La bio express de Damien Sarméo

Étudiant en Licence 3 de sciences infirmières, Damien Sarméo s’est d’abord engagé dans l’association locale de son IFSI, l’Association des étudiants de Rockefeller (AER), à Lyon. « J’avais envie de m’investir, d’aider un peu les autres, je trouvais que le principe de soutenir d’étudiant à étudiant me parlait énormément », relate-t-il.
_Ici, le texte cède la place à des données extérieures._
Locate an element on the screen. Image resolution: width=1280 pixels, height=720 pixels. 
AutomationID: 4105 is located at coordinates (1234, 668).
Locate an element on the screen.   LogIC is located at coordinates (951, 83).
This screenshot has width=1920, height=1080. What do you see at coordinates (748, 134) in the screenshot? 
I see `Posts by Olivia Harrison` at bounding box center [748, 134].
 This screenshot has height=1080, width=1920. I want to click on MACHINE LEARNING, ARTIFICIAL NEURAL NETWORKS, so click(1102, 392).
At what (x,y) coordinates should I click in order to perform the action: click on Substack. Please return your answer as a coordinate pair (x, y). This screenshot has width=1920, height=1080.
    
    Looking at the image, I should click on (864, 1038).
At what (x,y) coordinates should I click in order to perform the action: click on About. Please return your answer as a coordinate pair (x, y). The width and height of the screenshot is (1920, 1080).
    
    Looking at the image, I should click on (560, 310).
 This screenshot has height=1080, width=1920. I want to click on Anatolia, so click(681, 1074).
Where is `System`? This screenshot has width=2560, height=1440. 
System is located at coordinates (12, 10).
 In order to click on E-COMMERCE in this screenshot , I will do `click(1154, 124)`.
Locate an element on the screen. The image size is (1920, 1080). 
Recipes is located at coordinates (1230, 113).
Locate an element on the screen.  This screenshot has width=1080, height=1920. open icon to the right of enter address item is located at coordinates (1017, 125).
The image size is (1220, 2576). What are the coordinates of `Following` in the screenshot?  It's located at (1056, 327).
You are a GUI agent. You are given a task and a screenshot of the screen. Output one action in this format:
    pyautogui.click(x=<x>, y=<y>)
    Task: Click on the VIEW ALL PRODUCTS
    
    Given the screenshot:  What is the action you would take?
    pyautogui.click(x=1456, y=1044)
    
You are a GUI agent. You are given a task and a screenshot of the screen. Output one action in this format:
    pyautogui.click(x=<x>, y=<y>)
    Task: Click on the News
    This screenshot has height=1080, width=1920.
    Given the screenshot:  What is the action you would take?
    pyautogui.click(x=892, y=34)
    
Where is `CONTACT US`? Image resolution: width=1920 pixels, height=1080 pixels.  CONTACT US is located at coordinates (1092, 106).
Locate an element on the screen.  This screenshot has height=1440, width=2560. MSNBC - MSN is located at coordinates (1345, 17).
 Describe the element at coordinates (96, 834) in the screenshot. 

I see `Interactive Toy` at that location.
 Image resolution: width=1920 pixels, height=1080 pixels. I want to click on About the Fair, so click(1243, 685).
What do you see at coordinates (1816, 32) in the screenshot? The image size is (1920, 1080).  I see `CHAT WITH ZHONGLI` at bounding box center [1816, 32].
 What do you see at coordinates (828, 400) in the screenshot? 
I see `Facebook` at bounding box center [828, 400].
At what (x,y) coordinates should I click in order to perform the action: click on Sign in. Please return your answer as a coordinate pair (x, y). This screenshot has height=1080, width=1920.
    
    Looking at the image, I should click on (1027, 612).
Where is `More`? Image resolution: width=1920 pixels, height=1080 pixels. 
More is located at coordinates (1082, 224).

L’AER étant l’association administratrice de la FNESI, il est un jour convoqué pour assister à un conseil d’administration. « Je me suis engagé pour représenter les étudiants de mon IFSI, et ça m’a tout de suite énormément plu : les valeurs qui sont portées par la FNESI sont des valeurs humanistes, il y a du soutien et de l’accompagnement de projet. » Par la suite désigné président de l’AER, il a intégré le Bureau de la FNESI sous le mandat d’Ilona Denis, où il a occupé la vice-présidence de l’Enseignement supérieur, de la recherche et de l’orientation.

*En 2009, la formation infirmière a intégré les accords de Bologne, qui prévoit un parcours universitaire commun (Licence, Master, Doctorat) à tous les États membres de l’Union européenne.